Ya se disponían a partir hacia la casa de Hortensia cuando alguien gritó:
- ¡Va subiendo lomo arriba con un farol en la mano y una vara en la otra! -era la potente voz de un joven que, desde lo alto de unas rocas, observaba la situación-.
“¡A por ella!”, “¡a por ella!”, gritaron todos a la vez. Corrieron tras ella, camino de la cumbre. Subieron por el camino que pasa por los Pinos Altos, pasaron el lugar conocido como Los Marucos y, ya en pleno monte, cruzaron La Traviesa. Cuando llegaron al Roque del Faro, en ese mismo momento, descubrieron un resplandor, como de un extraño fuego, arriba, lejos, donde dicen Bailadero de las Brujas. “¡A por ella!”, volvieron a gritar con más fuerza aún. Cuando se acercaron al lugar quedaron atónitos, mudos y escalofriados al contemplar que, sentadas junto al fuego de una hoguera, no solo estaba Hortensia, la bruja, sino que a ésta le acompañaban una vieja bruja del Mudo, otra de D. Pedro, otra de Juana da Liz, además de la ya conocida bruja del Tablado.

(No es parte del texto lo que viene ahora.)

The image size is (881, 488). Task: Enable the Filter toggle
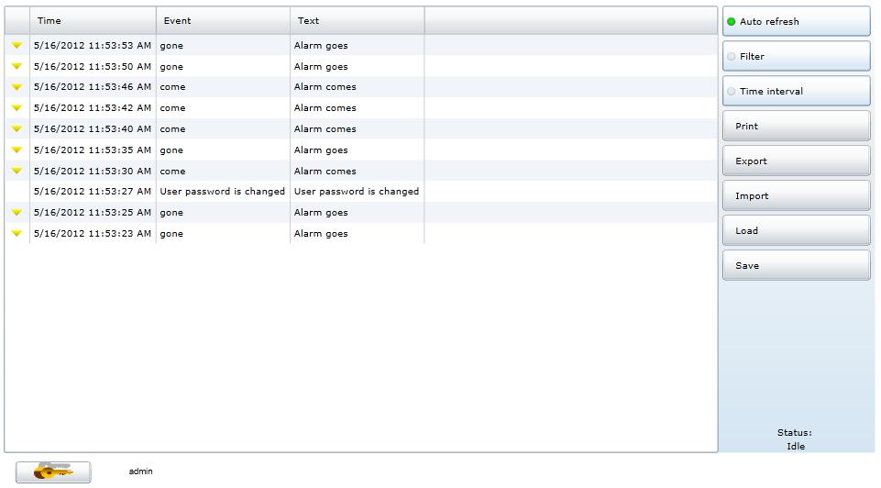[796, 56]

Sin decir palabra, como obedeciendo una orden procedente del mismo amo, cercaron el Bailadero de las Brujas al objeto de apresarlas a todas ellas, pero repentinamente sucedió algo inaudito...
Al darse cuenta de ello, las brujas, cubriendo su cuerpo con su sedoso y velo negro y por arte de magia, desaparecieron por los aires al igual que lo hace el humo que desde las chimeneas asciende hasta al mismo cielo.
Como dicen los gallegos, haberlas, jailas, pero no se saben dónde están.